SACRAMENTO, CA - NOVEMBER 29:  Dirk Nowitzki #41 of the Dallas Mavericks reacts after being fouled against the Sacramento Kings during an NBA game on November 29, 2008 at ARCO Arena in Sacramento, California. NOTE TO USER: User expressly acknowledges and agrees that, by downloading and/or using this Photograph, user is consenting to the terms and conditions of the Getty Images License Agreement.  (Photo by Jed Jacobsohn/Getty Images)

When it comes to the playoffs, the Dallas Mavericks know how to lose.

There is a perception that winning is a habit. So to is losing, but victory is far more enjoyable.

For the Mavericks, they don't appear to be able to beat their addiction.

The Mavs seem to be especially good at the spectacular fall. In 2006, Dallas were on course for a 3-0 lead in the NBA Finals but they collapsed to lose the game and the championship.

Wondering how it all fell apart, Dallas sought redemption the following season and they roared into first place in the Western conference.

They met the Golden State Warriors who were supposed to be merely first-round fodder for the Mavs, but again they were completely humiliated.

Last season, Dallas's annual capitulation came in the first round and this time they left with little more than a whimper. The New Orleans Hornets were more subtle than the Heat and the Warriors had been, but the end result was the same for the Mavs.

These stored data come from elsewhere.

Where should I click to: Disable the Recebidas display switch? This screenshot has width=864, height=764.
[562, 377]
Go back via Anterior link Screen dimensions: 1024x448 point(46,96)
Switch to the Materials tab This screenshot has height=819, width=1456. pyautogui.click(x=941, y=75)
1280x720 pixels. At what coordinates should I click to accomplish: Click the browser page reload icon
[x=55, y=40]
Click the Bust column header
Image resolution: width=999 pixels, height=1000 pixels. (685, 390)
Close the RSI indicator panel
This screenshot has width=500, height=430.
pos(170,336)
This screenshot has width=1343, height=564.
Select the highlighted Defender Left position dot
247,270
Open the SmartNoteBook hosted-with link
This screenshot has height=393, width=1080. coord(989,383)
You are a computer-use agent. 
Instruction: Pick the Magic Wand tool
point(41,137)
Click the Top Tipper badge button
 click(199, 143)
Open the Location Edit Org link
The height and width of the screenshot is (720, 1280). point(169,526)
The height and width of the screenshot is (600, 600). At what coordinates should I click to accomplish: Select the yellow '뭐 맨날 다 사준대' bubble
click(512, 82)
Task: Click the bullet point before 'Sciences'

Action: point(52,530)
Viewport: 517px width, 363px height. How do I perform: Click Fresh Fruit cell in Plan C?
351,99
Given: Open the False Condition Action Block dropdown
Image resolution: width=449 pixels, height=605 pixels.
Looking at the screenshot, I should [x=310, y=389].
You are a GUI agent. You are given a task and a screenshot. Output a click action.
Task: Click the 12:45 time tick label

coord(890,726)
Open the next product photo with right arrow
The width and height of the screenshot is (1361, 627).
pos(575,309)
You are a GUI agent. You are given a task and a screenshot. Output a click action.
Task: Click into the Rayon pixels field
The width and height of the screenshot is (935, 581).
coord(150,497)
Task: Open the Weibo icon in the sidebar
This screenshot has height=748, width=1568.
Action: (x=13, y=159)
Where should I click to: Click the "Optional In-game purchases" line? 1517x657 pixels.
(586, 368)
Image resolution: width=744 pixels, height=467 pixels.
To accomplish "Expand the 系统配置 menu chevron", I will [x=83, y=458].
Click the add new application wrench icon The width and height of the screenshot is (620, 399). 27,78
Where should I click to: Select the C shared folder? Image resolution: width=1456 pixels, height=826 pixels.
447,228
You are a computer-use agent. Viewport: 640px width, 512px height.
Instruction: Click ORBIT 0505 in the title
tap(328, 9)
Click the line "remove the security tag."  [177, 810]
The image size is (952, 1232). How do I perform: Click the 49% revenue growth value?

It came as no real surprise.

Surprisingly, Mavericks owner Mark Cuban has kept the main core of players in Dirk Nowitzki, Josh Howard, Jason Terry and Jerry Stackhouse together. Cuban exiled head coach Avery Johnson for school-principal look-a-like Rick Carlisle, but other than that, this team looks like the same bunch that has coughed up post season losses consistently.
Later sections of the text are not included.